By early evening, a joint release from the two companies—New York-based Omnicom and Paris-based Publicis—confirmed their dream was over, citing “difficulties in completing the transaction within a reasonable timeframe.”

Maurice Levy, the strong-willed head of Paris-based Publicis, denied it was a question of a personality clash with John Wren, his counterpart at Omnicom, but rather a fundamental difference on balancing the leadership of the new firm. Levy said he was deeply disappointed that the deal announced last July fell apart.

But, he said, “balance means balance.”

The Guardian quoted Wren as saying there was “no one factor” that ended the deal. “There are a lot of complex issues we haven’t resolved. There are strong corporate cultures in both companies that delayed us for reaching an agreement. There was no clear finish line in sight.”

The value of the deal had been estimated at $35 billion and would have created the largest advertising holding company in the world, bringing together such historic agency brands as Leo Burnett, Publicis, DDB and BBDO on the creative side and media heavyweights like PHD, ZenithOptimedia and OMD.

Moreover, the merger was designed to give the holding companies and their agencies a better position on tackling the changing digital landscape, competing (or at least dealing more easily) with the Googles and Facebooks of the world – which often work around agencies to work with clients directly by leveraging their expertise in search, data tracking, social and digital media. When announcing the deal, Publicis and Omnicom weren’t using words such as “creativity” or “insights” (which one might expect of big creative enterprises) in their public statements, but instead spoke of big data and new technology, indicating where they felt future revenues could be found.

But the sheer scale of the combined organization (dubbed Publicis Omnicom Group or “POG”) was also supposed to have been a benefit to the expanding agencies under its banner. While Publicis has been investing in its digital bona fides over the last few years, Omnicom had been making inroads into emerging South American and Asian markets.

“If you follow the global digital media model, what it tells you is that what you’re going to need to service clients is global digital agencies – both on the media buying and creative side of things,” said Brett Marchand, vice-chairman of Vision 7 International, when the deal was first announced. Global scale, he said, is becoming a must-have with most major advertising clients.

With the POG deal cancelled, Sir Martin Sorrell and his WPP retain the title of the world’s biggest advertising holding company.
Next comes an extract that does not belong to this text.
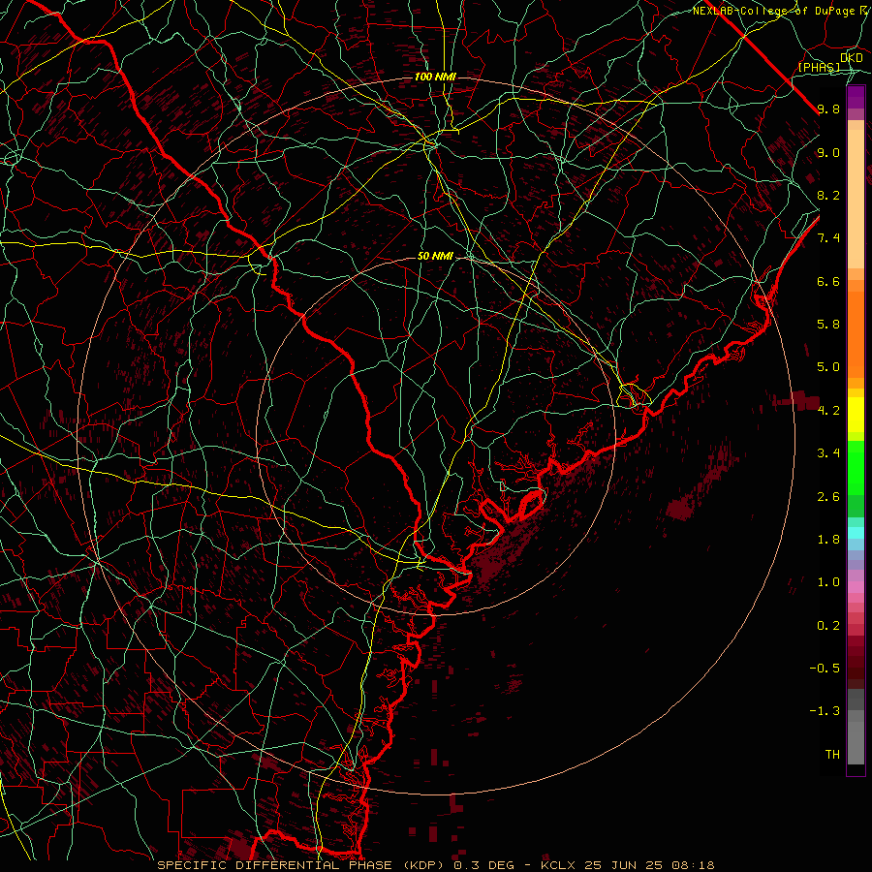
Task: Click the 100 NMI range ring label
Action: click(x=435, y=77)
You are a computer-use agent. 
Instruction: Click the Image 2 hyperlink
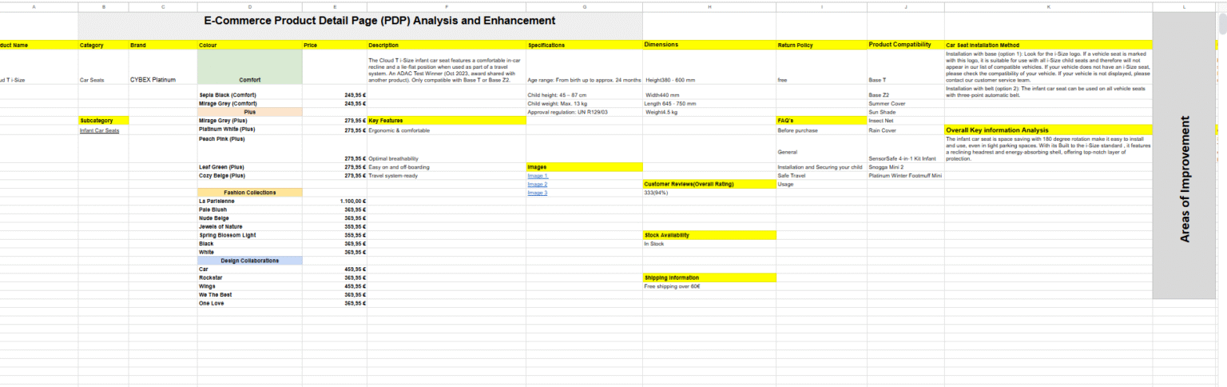click(538, 185)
Late last month, Sorrell had mocked the two for the tax troubles complicating the deal, saying it was “turning into a soap opera.”

The Omnicom and Publicis deal would have seen the merged company incorporated in the Netherlands but paying taxes in the U.K. which has introduced more favourable corporate tax rates in recent years.
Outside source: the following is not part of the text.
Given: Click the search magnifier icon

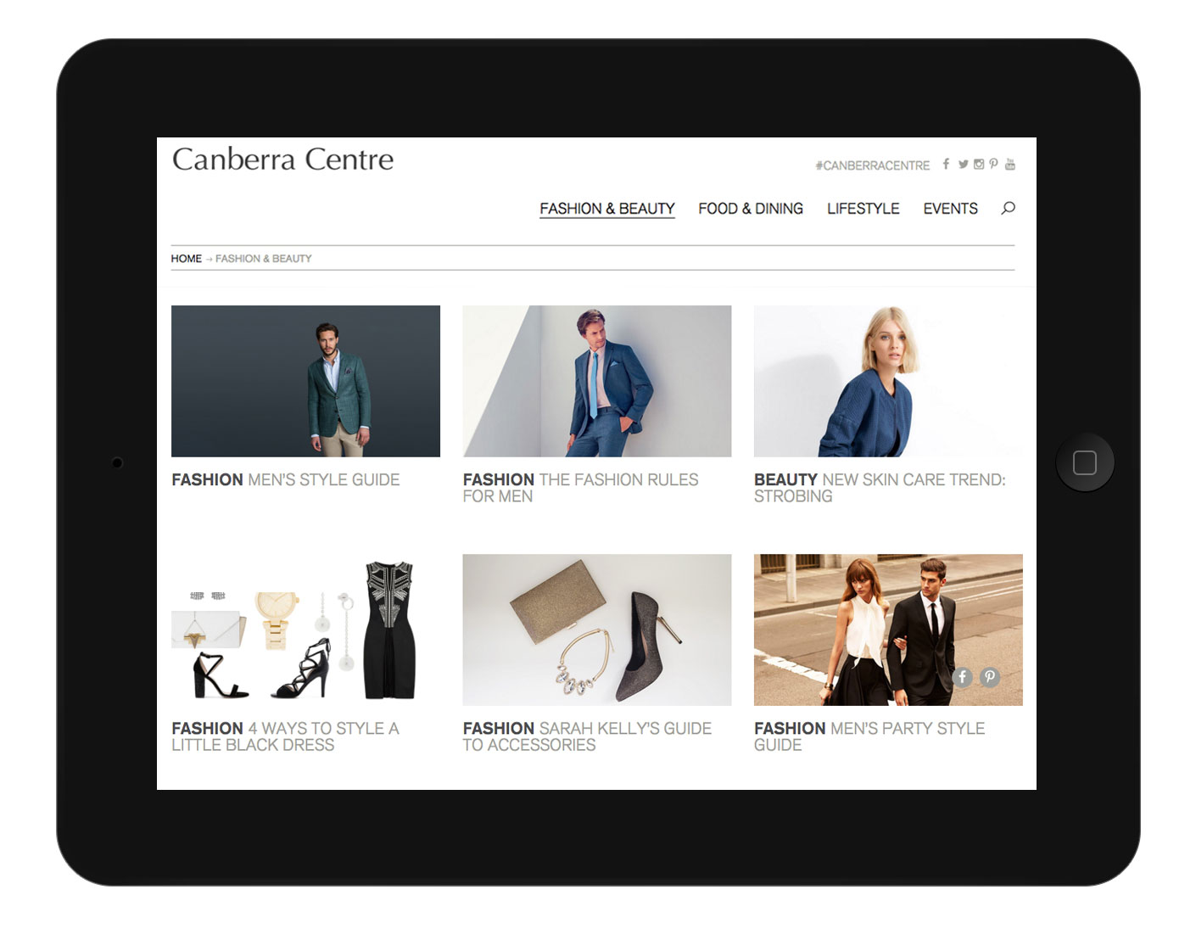Looking at the screenshot, I should tap(1008, 208).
There has been speculation in recent weeks that French authorities were reluctant to approve such a deal with growing populist pressure in France and across Europe to crack down on corporations getting tax relief while much of the rest of the continent is dealing with austerity measures.

Though on Friday, Sorrell said the collapse had more to do with Levy and Wren overreaching and not being able to work together.

“The loss of clients, the loss of people has taken its toll,” he told Reuters. “It’s not to do with tax, it’s more to do I think with ego and the emotional thrill of trying to knock WPP off its number one perch.“

In recent weeks, it appeared that both Omnicom and Publicis were growing frustrated by speed bumps in the approval process, but senior agency executives and clients were both reportedly taken by surprise by Thursday’s announcement.

The statement from Publicis and Omnicom included a joint quote from both Lévy and Wren: “The challenges that still remained to be overcome, in addition to the slow pace of progress, created a level of uncertainty detrimental to the interests of both groups and their employees, clients and shareholders.”

“We, of course, remain competitors, but maintain a great respect for one another.”